Passage

— BEGIN —

In 1894, the company became the first US-based insurance provider to offer life insurance to women at the same cost as men; social reformer Susan B. Anthony was one of the company's first female policyholders. In 1896, New York Life became the first company to insure people with disabilities or in hazardous occupations.

20th century
The New York Life Building at 51 Madison Avenue in Manhattan, designed by American architect Cass Gilbert, opened in December 1928. The company moved into the 34-story skyscraper in 1929. Later that year, New York Life's assets survived the stock market crash; state regulation and company investing policy had led New York Life to invest in government bonds and real estate, not common stocks.

Following World War II, New York Life further diversified; it invested in real estate development in the late 1940s and launched a mortgage-loan program for veterans in 1946. In 1957, New York Life hired one of the industry's first black agents, Cirilo McSween. In the 1970s, New York Life began selling annuities and mutual funds. In the late 1990s and early 2000s, as other mutual life insurance companies became publicly traded corporations, New York Life remained a mutual company. New York Life entered the Mexican market in 1999 when it acquired Seguros Monterrey from Aetna.

Recent history
New York Life, along with other insurance companies, relaxed the claims process for missing persons in the wake of the September 11 attacks. Fearful of the stability of the market during the two years prior to the financial crisis of 2007–2008, New York Life moved its cash into other investments such as treasury bonds. In the ensuing financial crisis, New York Life Insurance Company rejected assistance from the U.S. Treasury Department.

— END —

Given information
— BEGIN —

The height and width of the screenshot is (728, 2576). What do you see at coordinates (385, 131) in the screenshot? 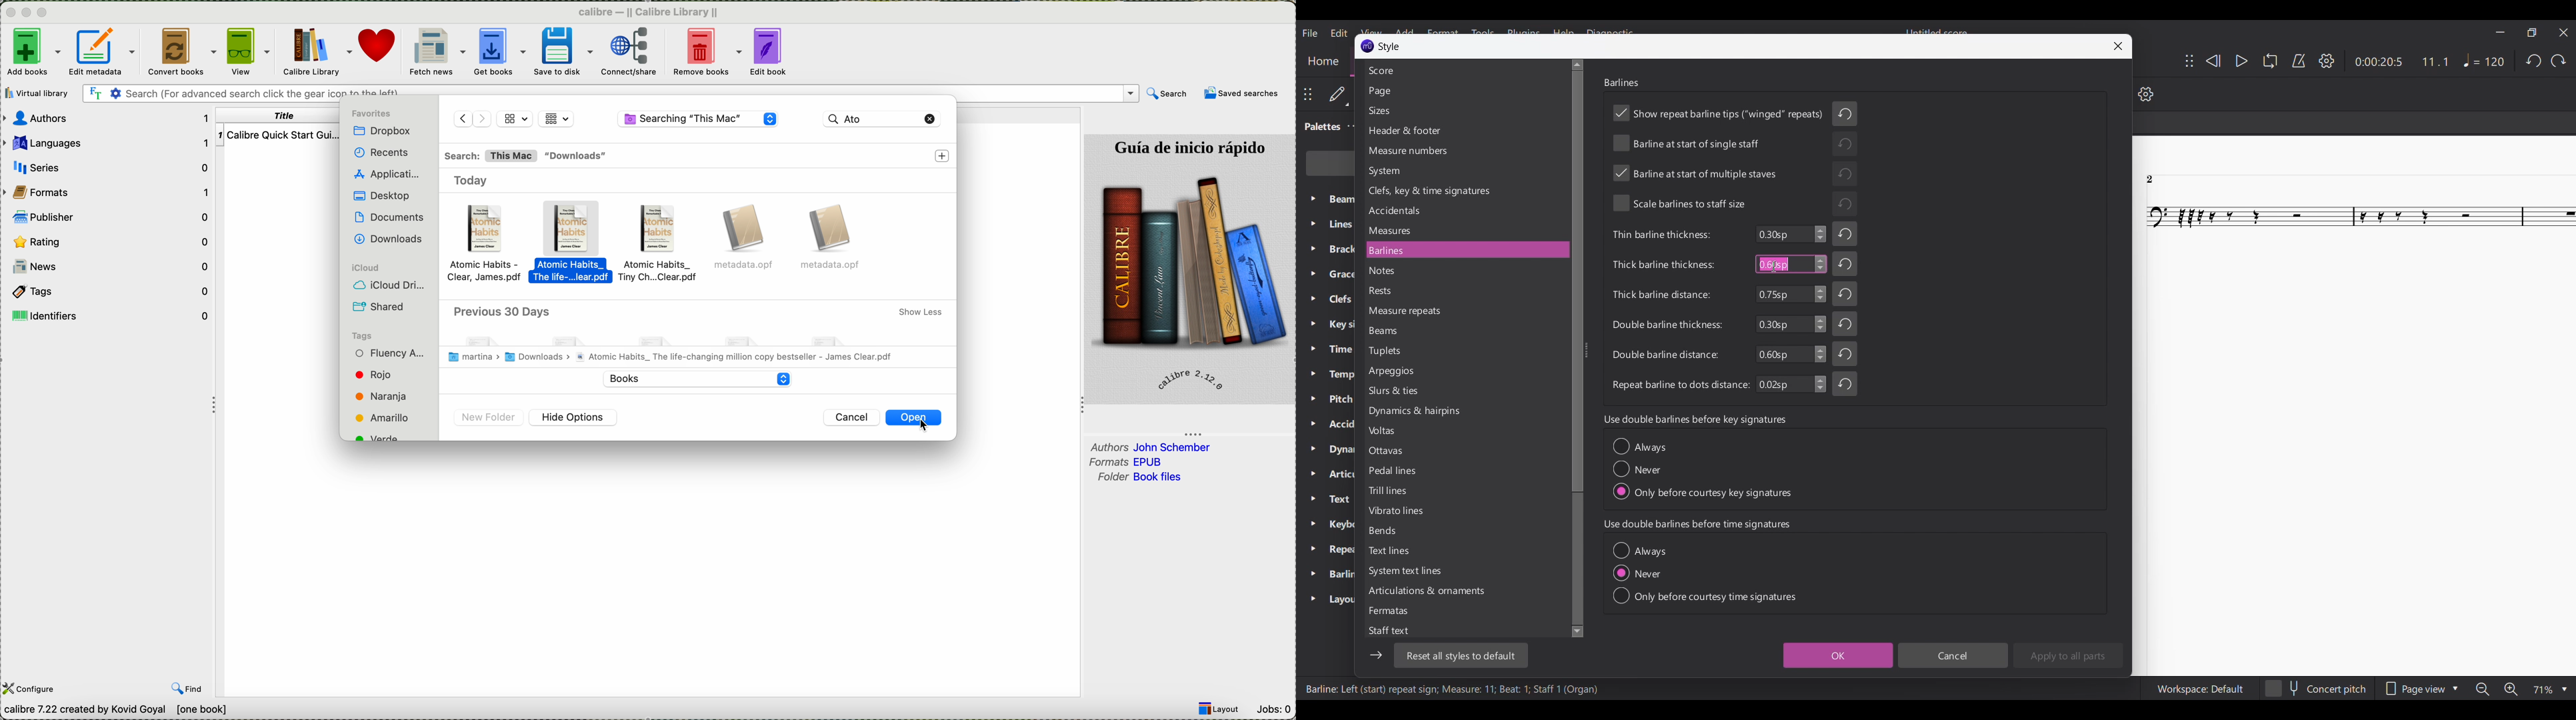
I see `Dropbox` at bounding box center [385, 131].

— END —

Problems and tasks
**1)** Edit the New York Life history from "Following World War" to "Monterrey from Aetna.", replacing "veterans" with "former service members".
**2)** Answer these questions from the New York Life history:
(a) In what year did New York Life become the first company to insure people with disabilities or in hazardous occupations?
(b) Who designed the New York Life Building at 51 Madison Avenue?
(c) Which company did New York Life acquire when it entered the Mexican market?

Exercise results
**1)**
Following World War II, New York Life further diversified; it invested in real estate development in the late 1940s and launched a mortgage-loan program for former service members in 1946. In 1957, New York Life hired one of the industry's first black agents, Cirilo McSween. In the 1970s, New York Life began selling annuities and mutual funds. In the late 1990s and early 2000s, as other mutual life insurance companies became publicly traded corporations, New York Life remained a mutual company. New York Life entered the Mexican market in 1999 when it acquired Seguros Monterrey from Aetna.

**2)**
(a) 1896
(b) Cass Gilbert
(c) Seguros Monterrey